Open thfylsty opened 5 days ago
Hi @thfylsty Sorry for the late reply. Let's say we have two images A and B. A has three boxes for category "dog" and B has four boxes for category "dog". In A image, we will use transformer to aggregate the three dog instances and get one visual prompt embedding, denoted as dog1. In B image, we will also use transformer for aggregation, and denote the visual prompt embedding as dog2. Now if we want to have a general dog embedding as in the "Generic Visual Prompt Workflow" , we can use the average value (dog = (dog1 + dog2)/ 2) to represent it.
What is the multi-box prompt strategy?
Is it directly cal meaning of multiple prompts? I found that it might be directly calculating the meaning of multiple prompts. In the section "Generic Visual Prompt Workflow" of the paper, it states: Let V1, V2, ..., Vn, represent the visual embeddings obtained from n different images, the generic visual embeddings V are computed as the mean of these embeddings
Is it aggregator by Transformer?

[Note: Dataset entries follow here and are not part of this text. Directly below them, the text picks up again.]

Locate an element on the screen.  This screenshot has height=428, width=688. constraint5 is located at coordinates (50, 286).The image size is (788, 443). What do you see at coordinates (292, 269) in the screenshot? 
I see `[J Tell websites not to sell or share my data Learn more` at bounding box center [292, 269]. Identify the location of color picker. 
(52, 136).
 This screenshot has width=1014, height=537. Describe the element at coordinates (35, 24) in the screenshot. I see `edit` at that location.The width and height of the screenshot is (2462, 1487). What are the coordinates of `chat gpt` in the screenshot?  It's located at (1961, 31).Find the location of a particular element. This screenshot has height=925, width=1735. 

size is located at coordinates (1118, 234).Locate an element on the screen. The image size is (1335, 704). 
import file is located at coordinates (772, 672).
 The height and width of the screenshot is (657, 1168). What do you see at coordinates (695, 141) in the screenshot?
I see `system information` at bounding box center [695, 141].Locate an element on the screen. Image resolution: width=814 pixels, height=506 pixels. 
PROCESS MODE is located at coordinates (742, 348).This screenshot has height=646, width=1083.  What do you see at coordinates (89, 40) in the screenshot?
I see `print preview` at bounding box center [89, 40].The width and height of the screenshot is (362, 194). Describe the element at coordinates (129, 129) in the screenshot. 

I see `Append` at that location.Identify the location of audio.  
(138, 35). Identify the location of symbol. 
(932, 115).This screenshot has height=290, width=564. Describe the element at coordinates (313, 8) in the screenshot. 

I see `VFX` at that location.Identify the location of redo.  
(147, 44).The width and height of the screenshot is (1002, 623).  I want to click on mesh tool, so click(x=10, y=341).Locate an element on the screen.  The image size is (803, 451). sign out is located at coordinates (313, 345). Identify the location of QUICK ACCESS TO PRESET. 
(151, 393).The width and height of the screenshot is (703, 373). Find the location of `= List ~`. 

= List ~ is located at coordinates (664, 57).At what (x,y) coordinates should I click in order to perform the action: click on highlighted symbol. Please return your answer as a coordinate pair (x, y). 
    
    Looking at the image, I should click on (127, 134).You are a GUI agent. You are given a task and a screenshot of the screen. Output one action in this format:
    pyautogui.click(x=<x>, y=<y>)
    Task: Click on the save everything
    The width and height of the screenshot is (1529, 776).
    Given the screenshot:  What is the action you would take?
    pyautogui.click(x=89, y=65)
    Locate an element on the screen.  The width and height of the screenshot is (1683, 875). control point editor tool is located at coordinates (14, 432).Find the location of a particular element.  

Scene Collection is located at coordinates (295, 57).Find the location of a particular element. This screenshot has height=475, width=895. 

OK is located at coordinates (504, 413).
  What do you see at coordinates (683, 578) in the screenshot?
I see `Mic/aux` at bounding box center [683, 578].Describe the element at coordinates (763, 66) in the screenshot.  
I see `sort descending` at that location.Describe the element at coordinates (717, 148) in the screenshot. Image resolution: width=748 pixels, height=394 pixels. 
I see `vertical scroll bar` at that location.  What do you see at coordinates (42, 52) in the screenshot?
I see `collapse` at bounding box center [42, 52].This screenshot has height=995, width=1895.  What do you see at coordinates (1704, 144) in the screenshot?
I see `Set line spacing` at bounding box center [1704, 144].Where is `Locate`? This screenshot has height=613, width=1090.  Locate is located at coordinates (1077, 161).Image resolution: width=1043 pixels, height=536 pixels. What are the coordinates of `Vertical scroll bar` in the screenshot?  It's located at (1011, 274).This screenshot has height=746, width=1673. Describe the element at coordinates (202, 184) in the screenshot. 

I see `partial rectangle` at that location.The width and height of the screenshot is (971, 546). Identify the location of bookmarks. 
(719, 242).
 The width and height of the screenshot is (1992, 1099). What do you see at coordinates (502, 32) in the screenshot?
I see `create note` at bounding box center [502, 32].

In the section "Visual Prompt Encoder" of the paper, it states: Q = Linear (CAT ([C; C′], [B; B′]); φB), box. Additionally, a universal class token C′ ∈ R^(1×D) is utilized to aggregate features from other visual prompts, accommodating the scenario where users might supply multiple visual prompts within a single image.
One method is aggregation and the other is meaning. Is meaning suitable for across images? Then what strategy is used when multiple prompts are used in an image?
I look forward to your reply, thank you.